_Task objective:_ From the data underneath, reproduce exactly the stretch that begins at the line with "Given: Click the 变量更新 variable icon" and ends after the line with "This screenshot has width=1269, height=459.".

═════ Information ═════

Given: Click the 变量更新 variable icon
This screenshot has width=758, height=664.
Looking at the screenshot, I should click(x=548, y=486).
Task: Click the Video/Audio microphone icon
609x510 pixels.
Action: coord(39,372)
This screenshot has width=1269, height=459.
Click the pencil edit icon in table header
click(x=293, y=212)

═════
═════ Information ═════

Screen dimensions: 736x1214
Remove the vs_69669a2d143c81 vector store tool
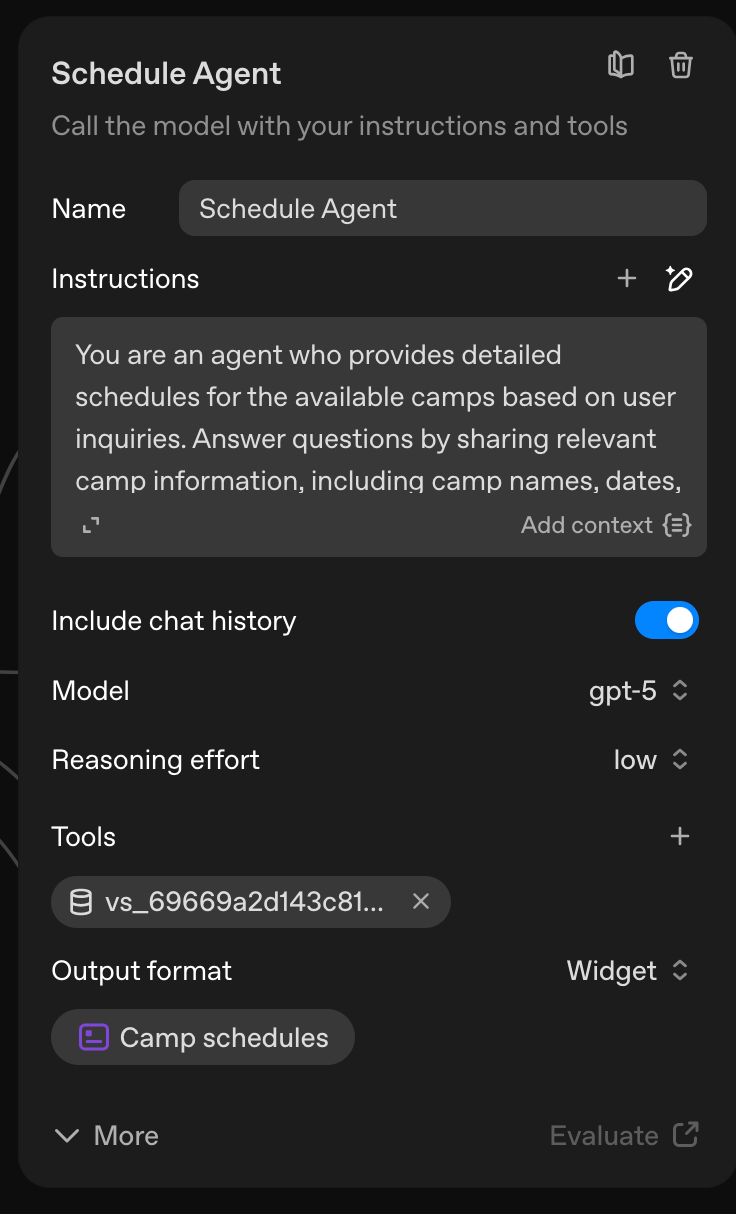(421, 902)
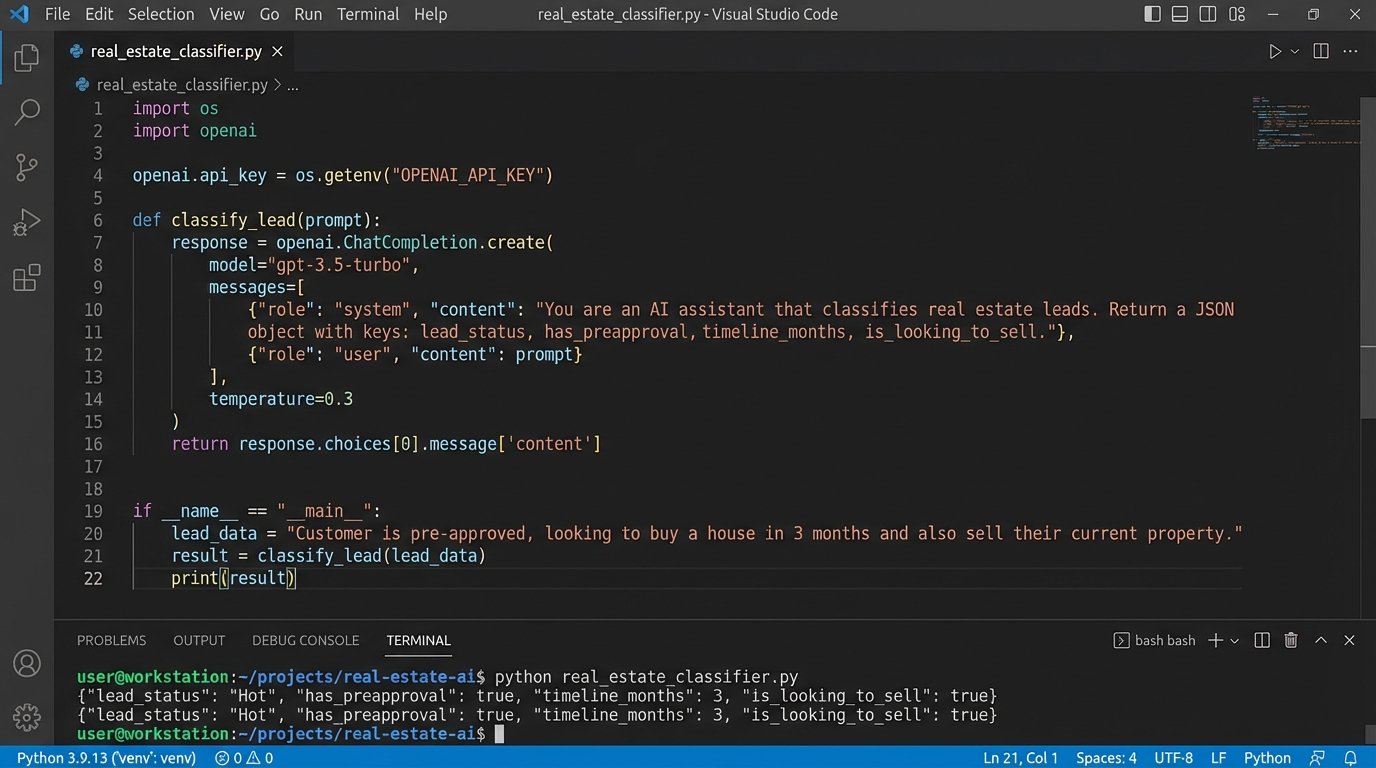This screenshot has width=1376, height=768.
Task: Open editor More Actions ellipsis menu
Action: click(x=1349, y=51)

═════
═════ Information ═════

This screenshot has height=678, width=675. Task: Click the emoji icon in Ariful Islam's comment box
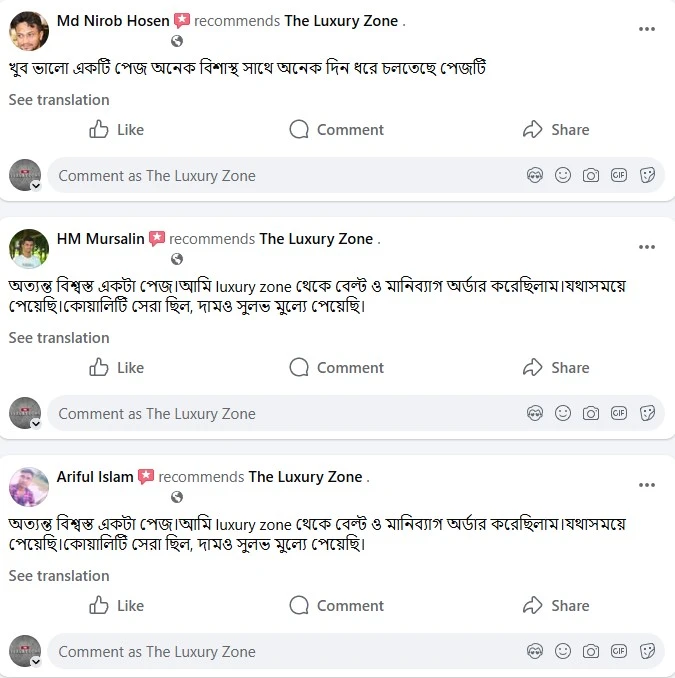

═════

_Response to this task:_
Given: Click the 变量更新 variable icon
This screenshot has width=758, height=664.
Looking at the screenshot, I should click(x=548, y=486).
Task: Click the Video/Audio microphone icon
609x510 pixels.
Action: coord(39,372)
This screenshot has width=1269, height=459.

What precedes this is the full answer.